While critics have identified what they see as flaws in the much-hyped Apple Pay—it doesn’t have a loyalty component and isn’t available for smart phones running Google Inc.’s market-leading Android operating system, for example—the service seems likely to attain critical mass quickly. Apple sold 10 million iPhone 6 phones in the first weekend the device was available, and it has 800 million accounts with its iTunes service. The payment cards consumers use to fund iTunes purchases can be easily enrolled for use with Apple Pay, and others can be added to Apple’s Passbook app when the iPhone user snaps pictures of them with the device’s camera.

Carr, who said MCX also bars members from using PayPal Inc., which is trying to establish its online-based service in physical stores, believes MCX will be hard-pressed to retain its exclusivity policy in the face of the anticipated demand by potentially millions of consumers to use Apple Pay in its members’ stores. “PayPal is a competitor to MCX, Apple Pay is a competitor to MCX,” he said. “Is MCX going to be able to really get away with $1 trillion of the economy being excluded from PayPal and Apple Pay? I don’t think so, I don’t think it’s going to fly.”

Carr added that MCX may have a hard time selling small merchants on mobile-wallet exclusivity as it tries to move beyond its large-retailer base. He reiterated his anti-exclusivity point in a brief interview with Digital Transactions News after his speech. “I think Apple Pay put the nail in that coffin,” he said.

An MCX spokesperson did not immediately respond to a Digital Transactions News request for comment.

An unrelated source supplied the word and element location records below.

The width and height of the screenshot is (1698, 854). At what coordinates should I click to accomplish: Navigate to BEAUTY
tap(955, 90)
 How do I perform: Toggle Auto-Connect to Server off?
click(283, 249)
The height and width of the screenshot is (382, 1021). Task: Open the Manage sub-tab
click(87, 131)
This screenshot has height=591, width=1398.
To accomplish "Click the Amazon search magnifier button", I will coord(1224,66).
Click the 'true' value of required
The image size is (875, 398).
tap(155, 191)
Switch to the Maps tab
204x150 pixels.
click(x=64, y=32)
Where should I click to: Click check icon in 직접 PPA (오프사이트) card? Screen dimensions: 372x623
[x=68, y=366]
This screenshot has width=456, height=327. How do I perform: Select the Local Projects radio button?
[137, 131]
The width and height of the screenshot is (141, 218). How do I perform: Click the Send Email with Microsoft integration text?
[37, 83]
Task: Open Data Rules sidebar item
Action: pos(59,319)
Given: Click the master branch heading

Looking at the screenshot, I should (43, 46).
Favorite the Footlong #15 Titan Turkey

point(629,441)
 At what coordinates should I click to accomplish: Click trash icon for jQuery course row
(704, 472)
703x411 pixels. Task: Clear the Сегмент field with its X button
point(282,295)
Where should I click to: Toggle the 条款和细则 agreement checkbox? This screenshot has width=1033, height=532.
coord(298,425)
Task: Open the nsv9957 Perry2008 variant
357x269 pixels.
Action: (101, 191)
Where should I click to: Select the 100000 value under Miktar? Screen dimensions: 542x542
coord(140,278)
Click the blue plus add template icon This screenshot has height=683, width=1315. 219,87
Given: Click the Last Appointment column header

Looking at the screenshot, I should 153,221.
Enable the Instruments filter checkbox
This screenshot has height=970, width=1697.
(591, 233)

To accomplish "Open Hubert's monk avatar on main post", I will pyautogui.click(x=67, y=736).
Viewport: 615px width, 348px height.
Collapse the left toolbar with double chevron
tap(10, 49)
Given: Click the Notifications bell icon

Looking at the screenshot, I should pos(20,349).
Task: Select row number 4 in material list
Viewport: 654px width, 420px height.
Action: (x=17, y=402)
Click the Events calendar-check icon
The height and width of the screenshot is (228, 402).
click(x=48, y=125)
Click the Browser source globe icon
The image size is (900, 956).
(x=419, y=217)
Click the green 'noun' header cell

MCX claims dozens of national and regional merchants representing $1 trillion in annual payments as members. They include Wal-Mart Stores, Target (which will accept Apple Pay in the Target app but not in its stores), Dunkin’ Donuts (which has a closed-loop mobile-pay service), Southwest Airlines, Kohl’s and other department stores, and several grocery and convenience-store chains. Merchant customers of Princeton, N.J.-based Heartland that are MCX members include 7-Eleven and petroleum retailer Phillips 66.

Carr touched on several other topics related to mobile and online payments and payment security in his speech. He said merchants want to implement mobile payments, but they are beginning to question services that he believes stand between them and customers. In the restaurant sector, where Heartland has a big presence, Carr cited as examples such services as GrubHub and OpenTable that make online ordering or reservations easy, but have the customer interacting with the service provider. Specialty providers also can deliver offers from a merchant’s competitors. “Merchants are really tired of the disintermediation that lots of [these] solutions are bringing to them,” Carr said.